Microelectronics for the Body and for Space: The Nanoelectronics Group at the University of Oslo”

Speaker: Philipp Häfliger, Department of Informatics at the University of Oslo.

Date : 18 juin à 13h30 – PK4610.

Abstract
The talk gives an overview over the activities of the Nanoelectronics Group at the University of Oslo. The group specializes in application specific integrated circuit (ASIC) design, in particular in minimal form factor and low-power sensor interfaces and telemetry circuits, often employing non-classical design approaches, e.g. neuromorphic circuits and time-domain analogue signal representation. It contributes this expertise to two strategic research initiatives at the department of Mathematics and Natural Sciences that are investigating two of the most exciting research challenges left to humankind: Space- and Brain Research. These two initiatives and a number of projects therein will briefly be introduced in this presentation.

Biography
Philipp Häfliger received the M.Sc. degree in computer science (with astronomy as a second subject) from the Swiss Federal Institute of Technology (ETH), Zürich, Switzerland, and the PhD degree from the Institute of Neuroinformatics at ETH in 1995 and 2000, respectively.
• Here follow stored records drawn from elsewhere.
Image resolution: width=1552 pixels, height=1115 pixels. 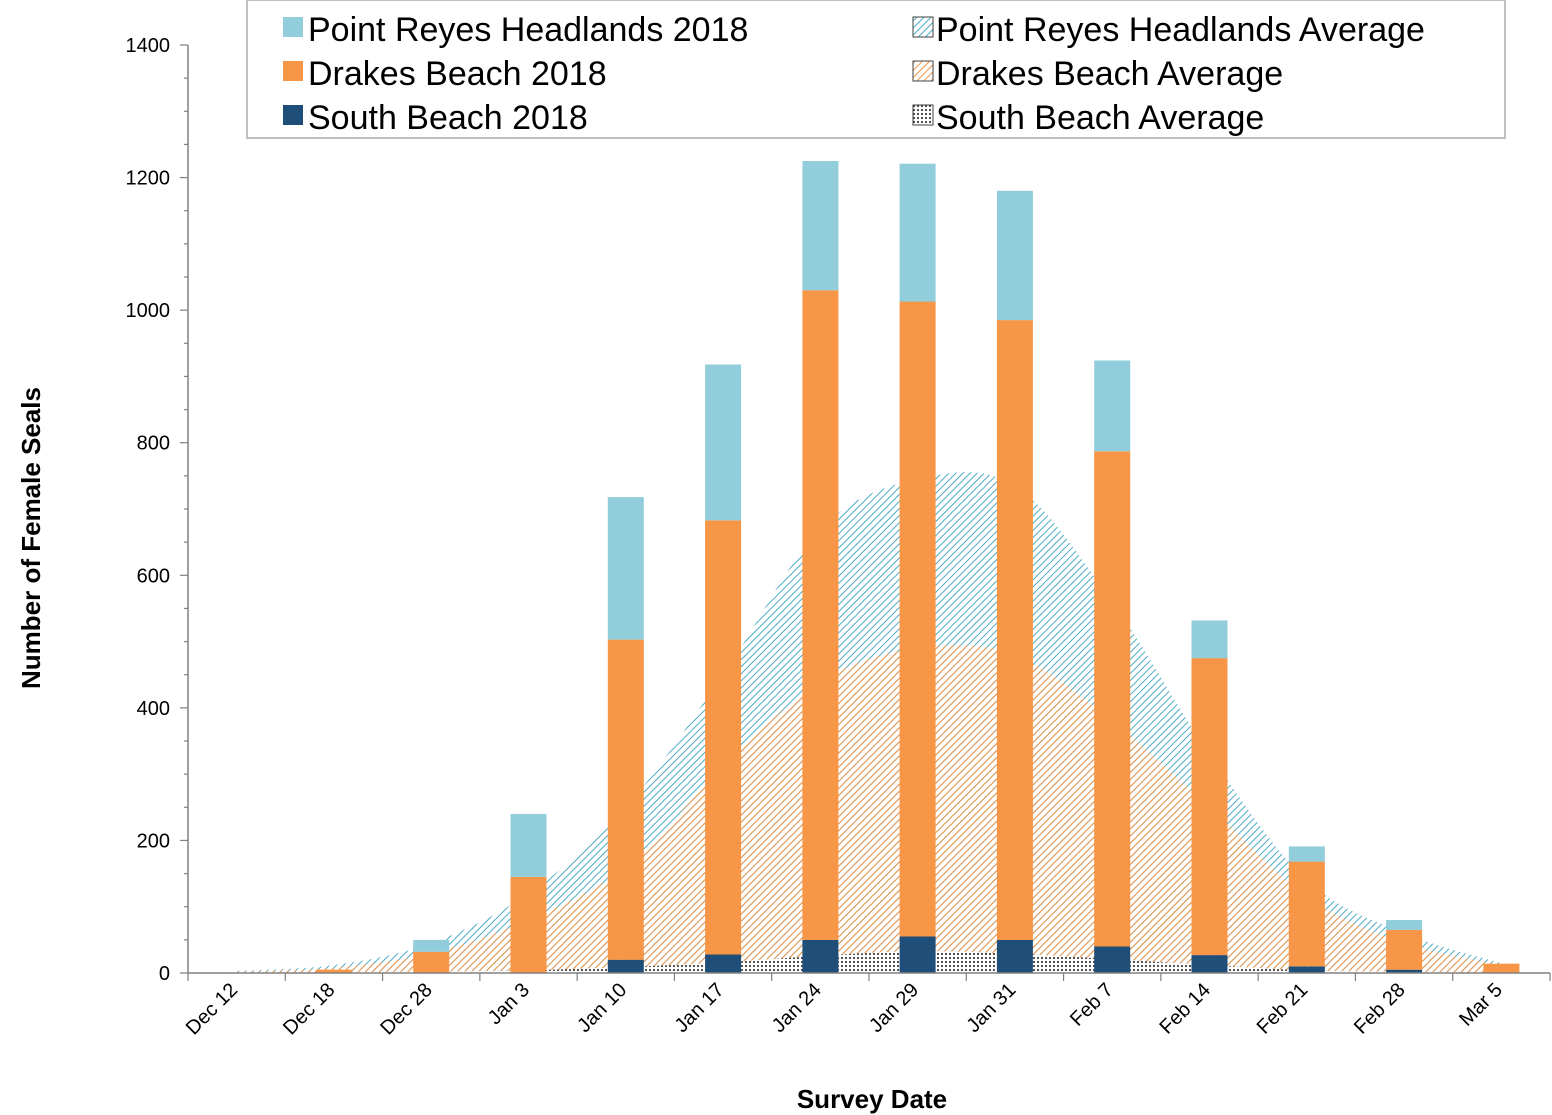 What do you see at coordinates (923, 27) in the screenshot?
I see `legend-swatch-headlands-average` at bounding box center [923, 27].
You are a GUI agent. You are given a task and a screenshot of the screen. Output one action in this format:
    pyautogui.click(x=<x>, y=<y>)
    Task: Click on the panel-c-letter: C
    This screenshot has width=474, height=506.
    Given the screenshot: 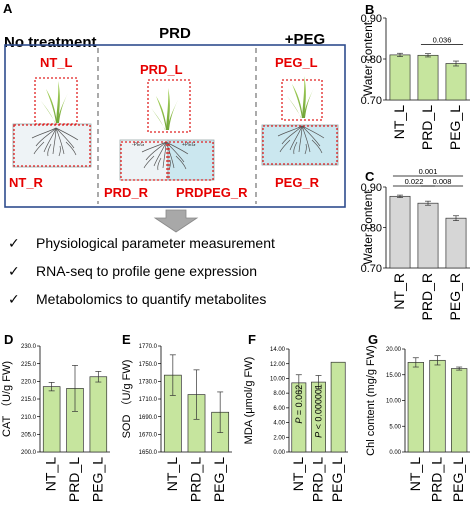 What is the action you would take?
    pyautogui.click(x=370, y=176)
He then moved for a postdoctoral position to the Nanoelectronics Group at the Department of Informatics at the University of Oslo, Norway, where he has now advanced to Associate Professor and Section Leader. In Oslo, his research focus shifted gradually from neuromorphic (inspired by the nervous system) electronics towards ultra-low-power ASIC design for biomedical devices, in particular wireless microimplants, and more recently for micro-probes for space research. Dr. Häfliger has been Chairman of the IEEE Circuits and Systems (CAS) Society’s Biomedical and Life Science CAS (BioCAS) Technical Committee (2010–2012), and has served and still serves in various functions for the IEEE ISCAS and IEEE BioCAS conferences, and as associate editor for the IEEE Transactions on BioCAS.